#### EXERCISE REQUIREMENTS
The answer must be the full set of records, repeated exactly.

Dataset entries
****************************************
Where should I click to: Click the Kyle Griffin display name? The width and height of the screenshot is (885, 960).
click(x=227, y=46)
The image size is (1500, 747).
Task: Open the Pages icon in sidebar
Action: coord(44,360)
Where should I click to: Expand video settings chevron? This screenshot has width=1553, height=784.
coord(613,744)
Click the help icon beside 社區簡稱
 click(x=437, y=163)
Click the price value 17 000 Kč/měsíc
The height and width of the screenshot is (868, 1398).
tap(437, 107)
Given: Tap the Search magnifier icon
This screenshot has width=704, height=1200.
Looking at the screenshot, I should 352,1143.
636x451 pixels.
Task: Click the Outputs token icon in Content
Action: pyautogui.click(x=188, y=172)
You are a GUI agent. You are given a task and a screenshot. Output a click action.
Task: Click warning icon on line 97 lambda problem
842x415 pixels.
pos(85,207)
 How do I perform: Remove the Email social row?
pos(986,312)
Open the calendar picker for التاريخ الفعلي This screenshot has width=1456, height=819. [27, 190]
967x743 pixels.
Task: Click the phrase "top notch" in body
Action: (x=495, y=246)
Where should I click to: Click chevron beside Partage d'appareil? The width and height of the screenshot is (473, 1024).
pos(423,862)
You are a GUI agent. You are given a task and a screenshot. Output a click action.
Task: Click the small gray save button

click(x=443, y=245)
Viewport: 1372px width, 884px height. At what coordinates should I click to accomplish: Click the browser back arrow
****************************************
#### SOLVED EXERCISE
Where should I click to: Click the Kyle Griffin display name? The width and height of the screenshot is (885, 960).
click(x=227, y=46)
The image size is (1500, 747).
Task: Open the Pages icon in sidebar
Action: coord(44,360)
Where should I click to: Expand video settings chevron? This screenshot has width=1553, height=784.
coord(613,744)
Click the help icon beside 社區簡稱
 click(x=437, y=163)
Click the price value 17 000 Kč/měsíc
The height and width of the screenshot is (868, 1398).
tap(437, 107)
Given: Tap the Search magnifier icon
This screenshot has width=704, height=1200.
Looking at the screenshot, I should 352,1143.
636x451 pixels.
Task: Click the Outputs token icon in Content
Action: pyautogui.click(x=188, y=172)
You are a GUI agent. You are given a task and a screenshot. Output a click action.
Task: Click warning icon on line 97 lambda problem
842x415 pixels.
pos(85,207)
 How do I perform: Remove the Email social row?
pos(986,312)
Open the calendar picker for التاريخ الفعلي This screenshot has width=1456, height=819. [27, 190]
967x743 pixels.
Task: Click the phrase "top notch" in body
Action: (x=495, y=246)
Where should I click to: Click chevron beside Partage d'appareil? The width and height of the screenshot is (473, 1024).
pos(423,862)
You are a GUI agent. You are given a task and a screenshot. Output a click action.
Task: Click the small gray save button

click(x=443, y=245)
Viewport: 1372px width, 884px height. At what coordinates should I click to accomplish: Click the browser back arrow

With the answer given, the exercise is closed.